HI
please i need help with let a ip with the real interface to access the fake (local Network) in the microtik software
i don’t understand your question!
Dear Proxy
I Have 2 different networks connectied thru microtik router
first network to a interface called fake with range 192.168.0.0
second network to a interface called real with range 11.11.11.0
with my configuraton in the firewall i can choose the ip in the fake range that will go connect to the real network bu i cannot make a real ip for example 11.11.11.56 from connecting to the fake network
best regards
Dear Proxy
I Have 2 different networks connectied thru microtik router
first network to a interface called fake with range 192.168.0.0
second network to a interface called real with range 11.11.11.0
with my configuraton in the firewall i can choose the ip in the fake range that will go connect to the real network bu i cannot make a real ip for example 11.11.11.56 from connecting to the fake network
best regards
I think you have basic networking problem. Have you set the default route of each machine properly? What is the default route for the real network machine? Maybe you can try to do trace route to see where the traffic go.
dear valens
yes i use the default gateway for both network the microtik ip depend on interface
paste your config here
dear valens
[admin@Active] > int
[admin@Active] interface> pr
Flags: X - disabled, D - dynamic, R - running
# NAME TYPE RX-RATE TX-RATE MTU
0 R Fake ether 0 0 1500
1 R Real ether 0 0 1500
[admin@Active] > int
[admin@Active] interface> pr
Flags: X - disabled, D - dynamic, R - running
# NAME TYPE RX-RATE TX-RATE MTU
0 R Fake ether 0 0 1500
1 R Real ether 0 0 1500
[admin@Active] ip firewall mangle> pr
Flags: X - disabled, I - invalid, D - dynamic
0 chain=prerouting action=passthrough
do u need any other configuration i have too many filters in my firewall
-
Your Firewall filter no 0 is really weird.
-
Do you have any NAT/MASQ rules? Maybe there are some missconfig there.
[admin@Active] ip firewall nat> print
Flags: X - disabled, I - invalid, D - dynamic
0 chain=dstnat protocol=tcp dst-port=80 action=redirect to-ports=8082
1 chain=srcnat action=masquerade
[admin@Active] ip firewall nat>
Yes, your masq filter is wrong…
PLEASE can you provide the good conf.
If you just want to make network A ping network B with a router in between, :
- Turn off all firewall rule and NAT
- Set gateway (default) of client computer to IP on the router on each interface.
It sounds like he’s trying to do DST-NAT.
To NAT a “real” or publicly routeable IP address to an internal “fake” private side address..
The masquerade rule would be as follows:
/ip firewall nat add chain=srcnat out-interface=WAN src-address=192.168.0.0/24 action=masquerade comment="masquerade" disabled=no
Now if you want someone to access an internal server that has an IP address of say 192.168.0.20 and the public address is say 11.11.11.56, you need to create a dst-nat rule.

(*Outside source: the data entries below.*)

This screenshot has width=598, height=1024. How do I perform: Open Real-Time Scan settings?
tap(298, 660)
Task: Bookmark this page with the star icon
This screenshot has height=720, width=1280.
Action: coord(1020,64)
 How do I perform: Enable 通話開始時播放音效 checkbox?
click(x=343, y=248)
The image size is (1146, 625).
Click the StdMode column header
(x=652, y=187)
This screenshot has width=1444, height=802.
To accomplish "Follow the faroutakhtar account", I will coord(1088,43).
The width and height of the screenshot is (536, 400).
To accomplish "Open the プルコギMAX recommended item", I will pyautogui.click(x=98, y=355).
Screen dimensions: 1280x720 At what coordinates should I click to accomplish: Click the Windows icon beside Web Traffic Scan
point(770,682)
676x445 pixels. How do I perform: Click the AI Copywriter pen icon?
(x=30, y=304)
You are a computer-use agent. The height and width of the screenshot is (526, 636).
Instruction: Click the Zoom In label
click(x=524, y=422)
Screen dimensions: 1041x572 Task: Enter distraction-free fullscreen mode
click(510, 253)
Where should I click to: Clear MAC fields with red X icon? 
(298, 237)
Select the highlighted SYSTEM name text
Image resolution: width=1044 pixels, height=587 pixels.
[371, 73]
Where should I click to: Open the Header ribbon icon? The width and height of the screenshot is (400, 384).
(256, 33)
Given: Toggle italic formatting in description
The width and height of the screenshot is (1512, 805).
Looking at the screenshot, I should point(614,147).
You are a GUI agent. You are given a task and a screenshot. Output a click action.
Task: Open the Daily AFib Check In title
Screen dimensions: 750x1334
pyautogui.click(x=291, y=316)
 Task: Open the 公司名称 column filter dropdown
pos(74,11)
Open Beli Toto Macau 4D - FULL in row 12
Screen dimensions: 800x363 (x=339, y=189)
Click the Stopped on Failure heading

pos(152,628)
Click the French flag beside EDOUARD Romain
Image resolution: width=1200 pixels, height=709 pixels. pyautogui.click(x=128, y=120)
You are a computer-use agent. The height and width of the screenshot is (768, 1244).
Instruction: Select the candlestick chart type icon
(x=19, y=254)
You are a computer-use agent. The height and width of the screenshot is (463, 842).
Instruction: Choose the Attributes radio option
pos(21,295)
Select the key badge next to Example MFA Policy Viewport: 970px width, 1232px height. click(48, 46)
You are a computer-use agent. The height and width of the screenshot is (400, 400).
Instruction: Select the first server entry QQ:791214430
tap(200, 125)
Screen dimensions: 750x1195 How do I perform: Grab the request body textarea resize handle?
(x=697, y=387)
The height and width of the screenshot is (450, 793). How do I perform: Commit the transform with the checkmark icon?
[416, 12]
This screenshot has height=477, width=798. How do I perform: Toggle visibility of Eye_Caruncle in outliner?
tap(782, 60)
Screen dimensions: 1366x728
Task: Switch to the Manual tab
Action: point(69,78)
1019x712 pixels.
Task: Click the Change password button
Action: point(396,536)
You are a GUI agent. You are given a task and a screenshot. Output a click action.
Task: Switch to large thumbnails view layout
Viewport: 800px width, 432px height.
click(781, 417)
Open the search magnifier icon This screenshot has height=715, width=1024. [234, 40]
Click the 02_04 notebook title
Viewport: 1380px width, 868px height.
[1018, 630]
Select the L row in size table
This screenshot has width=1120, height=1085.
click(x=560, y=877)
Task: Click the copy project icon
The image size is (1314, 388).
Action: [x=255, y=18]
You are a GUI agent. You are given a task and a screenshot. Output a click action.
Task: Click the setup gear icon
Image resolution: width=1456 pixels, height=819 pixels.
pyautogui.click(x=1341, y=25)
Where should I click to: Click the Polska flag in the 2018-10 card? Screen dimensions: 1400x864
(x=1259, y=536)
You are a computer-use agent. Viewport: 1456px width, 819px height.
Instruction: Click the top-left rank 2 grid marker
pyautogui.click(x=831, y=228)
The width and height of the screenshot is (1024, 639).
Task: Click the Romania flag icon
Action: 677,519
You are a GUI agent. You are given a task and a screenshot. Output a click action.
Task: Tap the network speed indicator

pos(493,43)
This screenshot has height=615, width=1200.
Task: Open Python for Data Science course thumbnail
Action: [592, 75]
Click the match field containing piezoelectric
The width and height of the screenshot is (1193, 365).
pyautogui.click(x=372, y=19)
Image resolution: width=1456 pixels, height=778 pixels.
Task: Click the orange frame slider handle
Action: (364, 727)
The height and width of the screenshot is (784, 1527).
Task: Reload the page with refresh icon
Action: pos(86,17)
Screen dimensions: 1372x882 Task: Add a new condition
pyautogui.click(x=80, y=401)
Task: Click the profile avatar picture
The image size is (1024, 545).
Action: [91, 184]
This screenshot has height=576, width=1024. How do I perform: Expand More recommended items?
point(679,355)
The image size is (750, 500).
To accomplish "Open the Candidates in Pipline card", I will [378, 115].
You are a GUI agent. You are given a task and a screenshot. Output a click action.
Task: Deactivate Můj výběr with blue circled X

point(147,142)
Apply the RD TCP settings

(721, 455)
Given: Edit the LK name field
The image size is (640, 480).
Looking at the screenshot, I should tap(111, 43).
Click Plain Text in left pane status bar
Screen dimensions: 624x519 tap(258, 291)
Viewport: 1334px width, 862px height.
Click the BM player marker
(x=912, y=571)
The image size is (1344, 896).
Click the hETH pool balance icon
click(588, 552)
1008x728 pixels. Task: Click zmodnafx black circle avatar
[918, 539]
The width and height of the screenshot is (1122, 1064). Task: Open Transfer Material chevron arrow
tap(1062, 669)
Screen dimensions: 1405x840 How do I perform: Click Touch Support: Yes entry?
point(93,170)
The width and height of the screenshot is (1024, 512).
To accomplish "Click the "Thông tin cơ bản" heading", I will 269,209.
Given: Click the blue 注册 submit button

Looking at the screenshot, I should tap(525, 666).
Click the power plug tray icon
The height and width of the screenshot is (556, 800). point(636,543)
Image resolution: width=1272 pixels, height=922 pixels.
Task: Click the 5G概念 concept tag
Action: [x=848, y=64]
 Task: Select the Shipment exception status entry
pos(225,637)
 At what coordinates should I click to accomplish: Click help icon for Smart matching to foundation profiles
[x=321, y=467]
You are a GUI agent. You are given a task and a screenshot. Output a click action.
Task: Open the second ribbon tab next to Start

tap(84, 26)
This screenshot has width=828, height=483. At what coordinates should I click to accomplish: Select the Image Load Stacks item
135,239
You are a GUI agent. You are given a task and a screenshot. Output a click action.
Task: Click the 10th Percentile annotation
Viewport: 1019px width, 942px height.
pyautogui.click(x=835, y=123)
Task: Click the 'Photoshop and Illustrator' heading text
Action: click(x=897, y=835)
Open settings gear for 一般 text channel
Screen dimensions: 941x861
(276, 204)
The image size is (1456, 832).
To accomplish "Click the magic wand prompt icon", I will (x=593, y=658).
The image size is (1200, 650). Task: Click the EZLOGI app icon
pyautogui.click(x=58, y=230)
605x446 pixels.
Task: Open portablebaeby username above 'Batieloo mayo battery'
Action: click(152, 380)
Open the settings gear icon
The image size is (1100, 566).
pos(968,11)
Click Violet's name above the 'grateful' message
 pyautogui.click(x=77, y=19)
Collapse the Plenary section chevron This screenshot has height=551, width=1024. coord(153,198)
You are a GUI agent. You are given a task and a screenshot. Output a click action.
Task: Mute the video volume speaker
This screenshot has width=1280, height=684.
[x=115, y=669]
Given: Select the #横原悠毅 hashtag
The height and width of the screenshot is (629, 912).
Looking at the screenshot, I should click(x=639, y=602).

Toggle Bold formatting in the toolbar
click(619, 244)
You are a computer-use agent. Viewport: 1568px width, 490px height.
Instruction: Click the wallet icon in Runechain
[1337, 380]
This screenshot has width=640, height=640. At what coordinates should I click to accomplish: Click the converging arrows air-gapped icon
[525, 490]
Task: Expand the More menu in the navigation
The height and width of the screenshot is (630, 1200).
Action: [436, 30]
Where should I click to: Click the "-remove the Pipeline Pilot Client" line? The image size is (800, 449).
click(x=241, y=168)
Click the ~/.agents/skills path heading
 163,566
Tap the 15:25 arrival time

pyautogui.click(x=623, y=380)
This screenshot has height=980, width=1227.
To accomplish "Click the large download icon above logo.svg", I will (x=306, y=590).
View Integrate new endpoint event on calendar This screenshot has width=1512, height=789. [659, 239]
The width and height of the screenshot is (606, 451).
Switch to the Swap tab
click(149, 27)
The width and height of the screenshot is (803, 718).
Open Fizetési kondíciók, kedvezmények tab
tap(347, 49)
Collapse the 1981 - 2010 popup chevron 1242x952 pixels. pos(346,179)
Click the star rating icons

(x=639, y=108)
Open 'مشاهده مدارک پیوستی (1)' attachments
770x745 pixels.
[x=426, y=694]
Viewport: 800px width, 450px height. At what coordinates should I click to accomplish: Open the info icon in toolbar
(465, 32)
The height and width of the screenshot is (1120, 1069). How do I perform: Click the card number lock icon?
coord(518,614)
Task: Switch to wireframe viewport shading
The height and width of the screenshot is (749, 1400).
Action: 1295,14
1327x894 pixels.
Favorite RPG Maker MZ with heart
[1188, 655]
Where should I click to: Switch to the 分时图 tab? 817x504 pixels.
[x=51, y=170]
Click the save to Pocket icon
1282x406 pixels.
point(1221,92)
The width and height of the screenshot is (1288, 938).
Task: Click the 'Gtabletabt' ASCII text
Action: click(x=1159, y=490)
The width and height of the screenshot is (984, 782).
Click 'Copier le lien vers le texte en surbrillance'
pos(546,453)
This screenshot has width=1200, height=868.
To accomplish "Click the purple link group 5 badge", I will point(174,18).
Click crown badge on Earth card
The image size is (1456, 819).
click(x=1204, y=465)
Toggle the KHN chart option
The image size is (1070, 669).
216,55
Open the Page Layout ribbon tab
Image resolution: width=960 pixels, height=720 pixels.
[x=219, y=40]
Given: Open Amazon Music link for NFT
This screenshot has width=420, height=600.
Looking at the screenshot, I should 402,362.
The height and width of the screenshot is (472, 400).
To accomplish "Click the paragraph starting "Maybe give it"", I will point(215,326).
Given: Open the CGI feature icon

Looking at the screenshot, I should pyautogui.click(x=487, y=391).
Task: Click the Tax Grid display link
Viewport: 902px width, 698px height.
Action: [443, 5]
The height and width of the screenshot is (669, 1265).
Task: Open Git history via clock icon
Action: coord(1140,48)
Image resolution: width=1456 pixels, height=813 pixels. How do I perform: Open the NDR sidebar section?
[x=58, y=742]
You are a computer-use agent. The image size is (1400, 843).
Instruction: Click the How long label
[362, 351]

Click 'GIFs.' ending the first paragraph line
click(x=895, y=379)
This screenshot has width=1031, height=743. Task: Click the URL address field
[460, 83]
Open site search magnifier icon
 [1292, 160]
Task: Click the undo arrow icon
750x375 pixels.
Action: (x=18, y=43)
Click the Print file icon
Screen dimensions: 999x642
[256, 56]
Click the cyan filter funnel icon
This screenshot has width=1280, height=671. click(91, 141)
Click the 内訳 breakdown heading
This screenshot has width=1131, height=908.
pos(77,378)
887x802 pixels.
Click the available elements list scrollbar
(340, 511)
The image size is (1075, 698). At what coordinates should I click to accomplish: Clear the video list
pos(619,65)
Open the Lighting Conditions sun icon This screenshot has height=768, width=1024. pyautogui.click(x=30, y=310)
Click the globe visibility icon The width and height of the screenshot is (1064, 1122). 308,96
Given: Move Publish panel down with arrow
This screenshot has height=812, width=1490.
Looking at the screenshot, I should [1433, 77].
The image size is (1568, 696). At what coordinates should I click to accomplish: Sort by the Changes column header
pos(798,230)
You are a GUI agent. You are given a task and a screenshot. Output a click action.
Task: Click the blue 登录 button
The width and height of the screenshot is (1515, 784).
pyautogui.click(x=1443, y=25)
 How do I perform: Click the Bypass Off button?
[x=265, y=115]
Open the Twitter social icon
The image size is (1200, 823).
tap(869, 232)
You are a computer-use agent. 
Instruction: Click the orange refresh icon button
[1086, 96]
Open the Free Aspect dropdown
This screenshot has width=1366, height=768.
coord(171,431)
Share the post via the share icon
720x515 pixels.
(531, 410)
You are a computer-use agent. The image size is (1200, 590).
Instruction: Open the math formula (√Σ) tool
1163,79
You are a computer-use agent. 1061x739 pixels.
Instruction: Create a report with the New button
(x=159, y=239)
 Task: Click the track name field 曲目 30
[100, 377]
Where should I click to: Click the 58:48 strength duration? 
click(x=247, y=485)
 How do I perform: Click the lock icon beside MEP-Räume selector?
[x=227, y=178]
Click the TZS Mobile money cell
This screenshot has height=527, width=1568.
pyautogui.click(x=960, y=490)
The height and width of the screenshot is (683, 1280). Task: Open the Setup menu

Which would look like this:
/ip firewall nat add chain=dstnat dst-address=11.11.11.56 action=dst-nat to-addresses=192.168.0.20 to-ports=80 comment="http server" \
disabled=no
Hope this helps.
did not work man i give the 11.11.11.56 access to 192.168.0.216 its a web server no replay even there is no ping
Is 11.11.11.56 added to the WAN interface, or “REAL” as you have it labeled?
dear the ip range 11.11.11.0/24 is in the real interface and 192.168.0.0/24 is on the fake interface
soleed pleace be so kind and DO READ
NAT
http://www.mikrotik.com/docs/ros/2.9/ip/nat
IP addressing and routing
http://www.mikrotik.com/docs/ros/2.9/ip/address
that way you could understand these things better. pleace make it clear what you want in terms we all use here and then come and ask questions and we will kindly answer.